Alarmingly, over two thirds of the above 34% had not even considered that writing their pin down, and using their reminder at cash points, might put them at significantly increased risk of card fraud.
Are you sometimes a bit ditzy when it comes to bill payment dates, and making sure you have enough money in your bank account?
If so, the news that seven high street banks have decided to wave penalties for missed payments, provided the customer tops their account up later that same day, might cheer you up.
The banks, which include Barclays, HSBC, RBS and Santander, have agreed to a “retry payment”, later in the day that the payment was due, instead of automatically applying a ‘missed payment’ penalty fee.
Up until now, banks have made £200m a year from penalty fees on so-called “unpaid items”, like bill payments that failed due to insufficient funds in a bank account, and customers might also have been charged extra by the supplier, whose bills were not paid on time.

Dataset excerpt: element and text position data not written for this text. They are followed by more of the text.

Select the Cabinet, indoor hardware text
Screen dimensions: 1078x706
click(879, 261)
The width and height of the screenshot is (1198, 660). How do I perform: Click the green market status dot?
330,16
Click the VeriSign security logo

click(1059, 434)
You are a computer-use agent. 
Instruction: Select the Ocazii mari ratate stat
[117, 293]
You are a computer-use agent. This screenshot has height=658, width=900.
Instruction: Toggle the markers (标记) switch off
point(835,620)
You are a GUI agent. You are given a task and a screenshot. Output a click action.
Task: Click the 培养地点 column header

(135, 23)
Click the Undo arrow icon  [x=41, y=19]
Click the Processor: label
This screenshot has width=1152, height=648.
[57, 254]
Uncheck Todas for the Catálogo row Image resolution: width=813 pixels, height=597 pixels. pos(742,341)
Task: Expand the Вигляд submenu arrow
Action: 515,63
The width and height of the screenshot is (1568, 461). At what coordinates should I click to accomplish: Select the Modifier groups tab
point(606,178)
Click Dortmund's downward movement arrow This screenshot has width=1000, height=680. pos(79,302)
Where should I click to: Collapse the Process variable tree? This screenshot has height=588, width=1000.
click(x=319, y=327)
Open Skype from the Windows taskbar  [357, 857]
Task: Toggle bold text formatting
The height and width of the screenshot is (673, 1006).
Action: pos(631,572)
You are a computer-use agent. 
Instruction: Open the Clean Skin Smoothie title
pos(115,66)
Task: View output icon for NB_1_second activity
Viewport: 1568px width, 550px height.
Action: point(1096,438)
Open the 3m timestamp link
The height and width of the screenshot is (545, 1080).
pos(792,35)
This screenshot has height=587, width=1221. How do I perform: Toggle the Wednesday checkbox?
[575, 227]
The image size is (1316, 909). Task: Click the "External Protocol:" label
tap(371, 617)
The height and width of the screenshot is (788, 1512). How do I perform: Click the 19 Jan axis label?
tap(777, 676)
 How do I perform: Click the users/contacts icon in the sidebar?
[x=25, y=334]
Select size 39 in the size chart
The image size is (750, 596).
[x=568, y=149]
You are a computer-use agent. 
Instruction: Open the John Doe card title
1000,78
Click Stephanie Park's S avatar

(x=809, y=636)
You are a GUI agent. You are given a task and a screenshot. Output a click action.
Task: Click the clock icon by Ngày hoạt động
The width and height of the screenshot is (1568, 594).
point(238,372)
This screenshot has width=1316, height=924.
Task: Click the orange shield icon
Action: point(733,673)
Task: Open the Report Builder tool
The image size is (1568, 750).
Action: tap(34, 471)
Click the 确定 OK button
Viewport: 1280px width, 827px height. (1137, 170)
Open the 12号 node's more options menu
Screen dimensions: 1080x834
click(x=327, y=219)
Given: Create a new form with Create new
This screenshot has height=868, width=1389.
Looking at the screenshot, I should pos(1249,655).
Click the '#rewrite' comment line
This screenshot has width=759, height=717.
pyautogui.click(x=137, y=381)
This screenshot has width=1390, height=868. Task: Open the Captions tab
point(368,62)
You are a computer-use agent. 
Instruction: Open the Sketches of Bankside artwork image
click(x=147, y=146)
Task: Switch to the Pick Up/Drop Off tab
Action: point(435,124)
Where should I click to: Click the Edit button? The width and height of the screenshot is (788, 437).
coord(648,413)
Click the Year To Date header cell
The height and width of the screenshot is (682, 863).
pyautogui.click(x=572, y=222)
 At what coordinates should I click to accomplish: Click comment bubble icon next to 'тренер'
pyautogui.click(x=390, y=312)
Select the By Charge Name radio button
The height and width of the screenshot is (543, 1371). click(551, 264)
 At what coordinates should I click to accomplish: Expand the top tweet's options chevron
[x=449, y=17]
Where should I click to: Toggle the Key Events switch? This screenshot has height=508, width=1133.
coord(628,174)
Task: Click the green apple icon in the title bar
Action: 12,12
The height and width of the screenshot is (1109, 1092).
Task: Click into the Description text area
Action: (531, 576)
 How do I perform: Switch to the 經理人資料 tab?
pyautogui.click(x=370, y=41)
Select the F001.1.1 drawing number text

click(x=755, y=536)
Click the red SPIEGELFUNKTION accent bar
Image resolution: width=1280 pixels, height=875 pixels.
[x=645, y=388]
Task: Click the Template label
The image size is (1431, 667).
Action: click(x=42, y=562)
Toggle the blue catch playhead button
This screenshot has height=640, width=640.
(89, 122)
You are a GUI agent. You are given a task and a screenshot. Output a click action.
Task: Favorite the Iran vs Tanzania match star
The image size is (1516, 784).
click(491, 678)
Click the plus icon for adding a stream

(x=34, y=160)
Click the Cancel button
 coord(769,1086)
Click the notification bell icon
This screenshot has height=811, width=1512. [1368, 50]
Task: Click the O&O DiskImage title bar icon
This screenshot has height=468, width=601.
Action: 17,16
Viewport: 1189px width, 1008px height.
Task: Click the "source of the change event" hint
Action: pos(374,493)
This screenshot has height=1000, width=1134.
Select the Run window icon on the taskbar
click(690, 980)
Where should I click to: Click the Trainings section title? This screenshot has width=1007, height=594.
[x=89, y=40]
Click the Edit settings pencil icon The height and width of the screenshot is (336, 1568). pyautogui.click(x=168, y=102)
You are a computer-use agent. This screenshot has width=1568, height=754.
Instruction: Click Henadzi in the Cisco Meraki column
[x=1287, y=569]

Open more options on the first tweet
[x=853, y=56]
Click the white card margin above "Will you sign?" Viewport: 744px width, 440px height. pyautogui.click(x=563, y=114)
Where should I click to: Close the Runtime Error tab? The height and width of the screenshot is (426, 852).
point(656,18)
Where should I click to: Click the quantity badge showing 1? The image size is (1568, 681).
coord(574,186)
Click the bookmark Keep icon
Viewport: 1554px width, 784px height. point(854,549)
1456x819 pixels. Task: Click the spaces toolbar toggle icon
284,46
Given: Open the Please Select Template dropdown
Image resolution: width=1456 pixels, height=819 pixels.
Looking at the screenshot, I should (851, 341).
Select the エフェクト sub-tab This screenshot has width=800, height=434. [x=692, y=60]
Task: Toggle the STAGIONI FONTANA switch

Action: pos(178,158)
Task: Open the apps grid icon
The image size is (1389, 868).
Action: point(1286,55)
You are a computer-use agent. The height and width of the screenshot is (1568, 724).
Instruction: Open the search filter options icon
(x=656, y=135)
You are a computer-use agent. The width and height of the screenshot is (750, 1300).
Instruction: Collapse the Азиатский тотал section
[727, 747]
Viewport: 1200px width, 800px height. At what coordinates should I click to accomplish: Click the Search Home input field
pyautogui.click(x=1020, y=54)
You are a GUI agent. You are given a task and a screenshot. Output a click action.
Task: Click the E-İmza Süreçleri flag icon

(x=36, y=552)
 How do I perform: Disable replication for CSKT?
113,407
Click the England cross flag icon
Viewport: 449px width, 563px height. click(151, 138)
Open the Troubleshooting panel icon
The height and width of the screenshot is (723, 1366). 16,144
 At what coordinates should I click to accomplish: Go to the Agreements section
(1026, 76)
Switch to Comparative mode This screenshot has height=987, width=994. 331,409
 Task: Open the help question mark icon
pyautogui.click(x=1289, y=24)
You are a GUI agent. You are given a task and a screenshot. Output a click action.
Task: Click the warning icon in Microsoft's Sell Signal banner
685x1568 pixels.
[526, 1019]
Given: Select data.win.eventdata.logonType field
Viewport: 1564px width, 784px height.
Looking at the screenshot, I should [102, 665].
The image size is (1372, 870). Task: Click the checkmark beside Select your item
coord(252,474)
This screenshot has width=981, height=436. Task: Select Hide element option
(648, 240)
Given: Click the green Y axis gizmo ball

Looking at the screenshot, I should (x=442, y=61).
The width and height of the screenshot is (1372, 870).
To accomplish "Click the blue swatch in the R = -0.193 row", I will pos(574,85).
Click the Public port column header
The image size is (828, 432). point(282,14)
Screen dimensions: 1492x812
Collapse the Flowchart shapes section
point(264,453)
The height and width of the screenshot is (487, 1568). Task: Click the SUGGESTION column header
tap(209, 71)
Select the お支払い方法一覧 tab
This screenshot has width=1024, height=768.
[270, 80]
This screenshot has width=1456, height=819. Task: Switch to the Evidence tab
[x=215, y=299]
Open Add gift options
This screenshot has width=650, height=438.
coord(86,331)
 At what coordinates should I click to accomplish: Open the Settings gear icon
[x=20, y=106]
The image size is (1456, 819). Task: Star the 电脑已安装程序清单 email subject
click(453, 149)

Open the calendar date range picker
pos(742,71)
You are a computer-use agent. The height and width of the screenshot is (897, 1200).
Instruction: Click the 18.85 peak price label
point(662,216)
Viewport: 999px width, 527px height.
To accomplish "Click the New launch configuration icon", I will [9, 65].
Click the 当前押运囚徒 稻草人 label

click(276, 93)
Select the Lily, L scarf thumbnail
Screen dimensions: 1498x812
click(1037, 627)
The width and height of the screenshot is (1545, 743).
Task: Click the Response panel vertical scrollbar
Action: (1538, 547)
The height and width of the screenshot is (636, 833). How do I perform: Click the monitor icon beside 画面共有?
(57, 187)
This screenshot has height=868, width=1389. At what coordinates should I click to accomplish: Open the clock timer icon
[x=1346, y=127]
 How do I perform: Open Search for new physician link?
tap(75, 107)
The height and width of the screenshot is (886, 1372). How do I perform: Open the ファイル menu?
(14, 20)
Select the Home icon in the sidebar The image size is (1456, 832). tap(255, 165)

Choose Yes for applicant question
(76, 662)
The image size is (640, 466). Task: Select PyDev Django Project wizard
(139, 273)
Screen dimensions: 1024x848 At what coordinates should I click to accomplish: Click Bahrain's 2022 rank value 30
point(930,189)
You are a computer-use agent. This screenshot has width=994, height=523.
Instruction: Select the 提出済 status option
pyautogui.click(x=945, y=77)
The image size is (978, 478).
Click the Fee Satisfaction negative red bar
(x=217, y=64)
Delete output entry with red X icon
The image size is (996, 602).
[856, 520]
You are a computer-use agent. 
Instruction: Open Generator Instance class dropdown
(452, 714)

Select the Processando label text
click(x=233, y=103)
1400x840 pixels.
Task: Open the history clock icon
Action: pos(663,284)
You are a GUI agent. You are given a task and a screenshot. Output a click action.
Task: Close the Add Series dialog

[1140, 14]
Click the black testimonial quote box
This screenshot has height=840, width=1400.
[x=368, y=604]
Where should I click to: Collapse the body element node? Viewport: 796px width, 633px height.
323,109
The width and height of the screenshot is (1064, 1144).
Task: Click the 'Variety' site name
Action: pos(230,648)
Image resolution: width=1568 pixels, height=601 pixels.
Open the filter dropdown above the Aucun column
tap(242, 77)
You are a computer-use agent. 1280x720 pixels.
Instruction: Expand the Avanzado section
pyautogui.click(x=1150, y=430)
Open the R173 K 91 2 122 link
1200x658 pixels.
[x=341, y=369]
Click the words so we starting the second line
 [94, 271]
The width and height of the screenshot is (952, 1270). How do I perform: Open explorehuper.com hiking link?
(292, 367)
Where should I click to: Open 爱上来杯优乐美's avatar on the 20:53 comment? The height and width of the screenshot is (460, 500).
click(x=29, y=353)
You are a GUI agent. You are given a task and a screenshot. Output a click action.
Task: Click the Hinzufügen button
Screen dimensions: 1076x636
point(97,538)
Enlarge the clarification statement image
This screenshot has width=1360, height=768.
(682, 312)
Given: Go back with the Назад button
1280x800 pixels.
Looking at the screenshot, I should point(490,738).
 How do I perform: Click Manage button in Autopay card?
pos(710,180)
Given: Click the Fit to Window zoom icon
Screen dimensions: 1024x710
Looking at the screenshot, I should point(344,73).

A new joint survey by Barclays and charity pfeg (Personal Finance Education Group) has indicated that young people in Britain are entering adult life with disconcerting gaps in their financial knowledge, relating to bank statements, overdrafts and interest on loans.
The survey findings, which were released to mark the start of ‘My Money Week’ (3rd-9th June 2013), showed that around one in eight of under 25s did not know what an overdraft was. Even more worrying, 42 per cent could not interpret the difference between being overdrawn and in credit, when looking at a bank account statement.